▸ Raw data

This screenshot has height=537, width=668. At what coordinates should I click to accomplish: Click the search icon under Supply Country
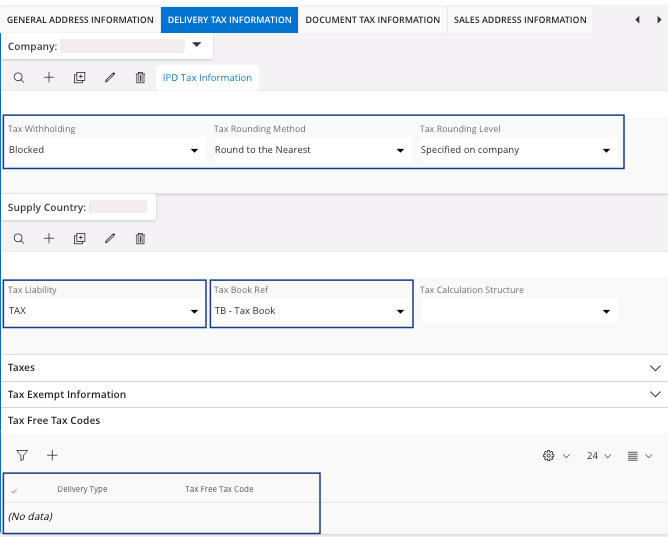tap(19, 238)
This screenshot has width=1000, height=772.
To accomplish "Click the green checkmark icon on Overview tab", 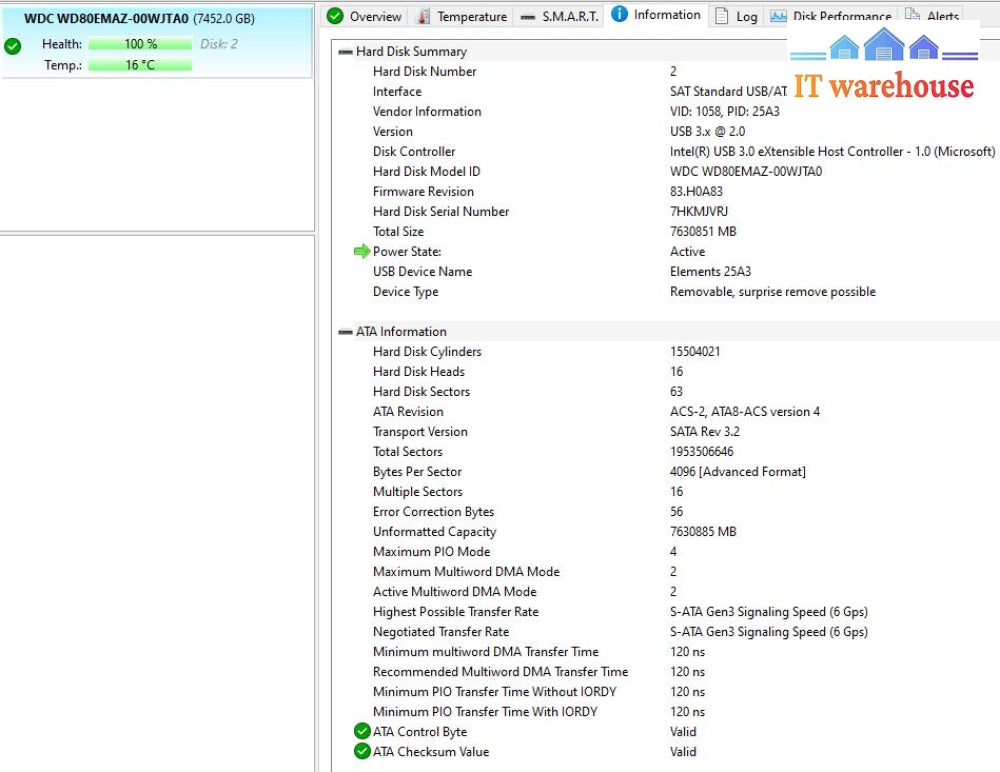I will (335, 16).
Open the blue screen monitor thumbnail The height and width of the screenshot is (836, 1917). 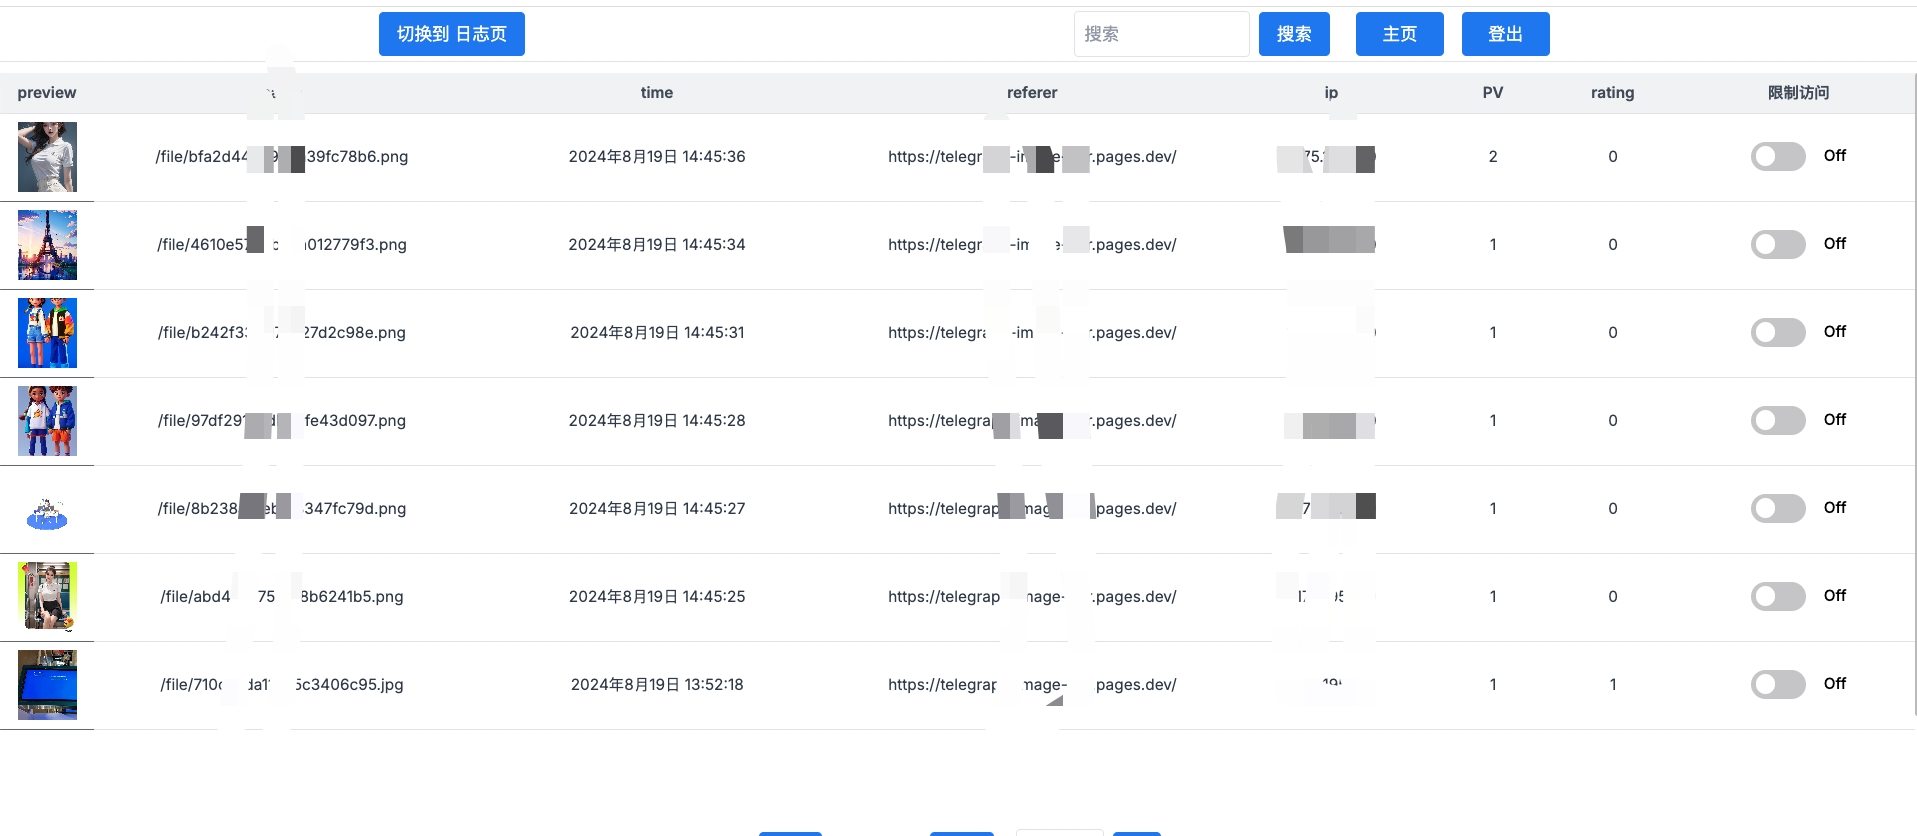[47, 685]
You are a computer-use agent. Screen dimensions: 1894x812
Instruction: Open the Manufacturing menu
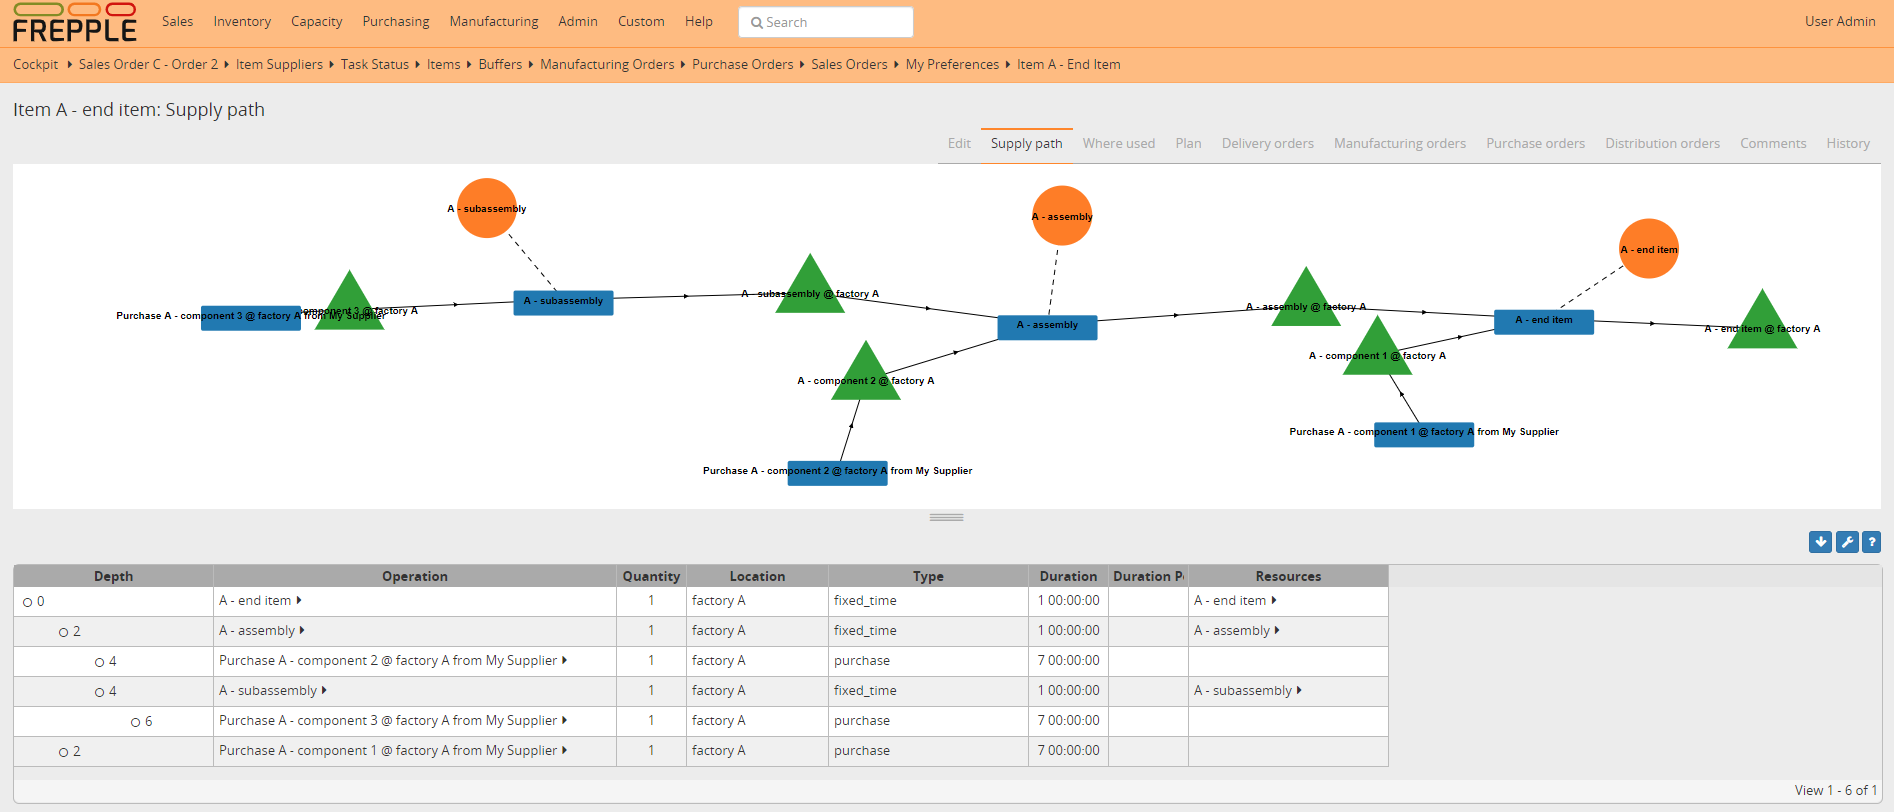click(x=493, y=21)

▸ Task to carry out
Transcribe the entries above, starting at the line that contains "You are a computer-use" and ending at the last line of the entries. Leave the pictures out of your copy.

▸ Final answer
You are a computer-use agent. Screen dimensions: 1894x812
Instruction: Open the Manufacturing menu
click(x=493, y=21)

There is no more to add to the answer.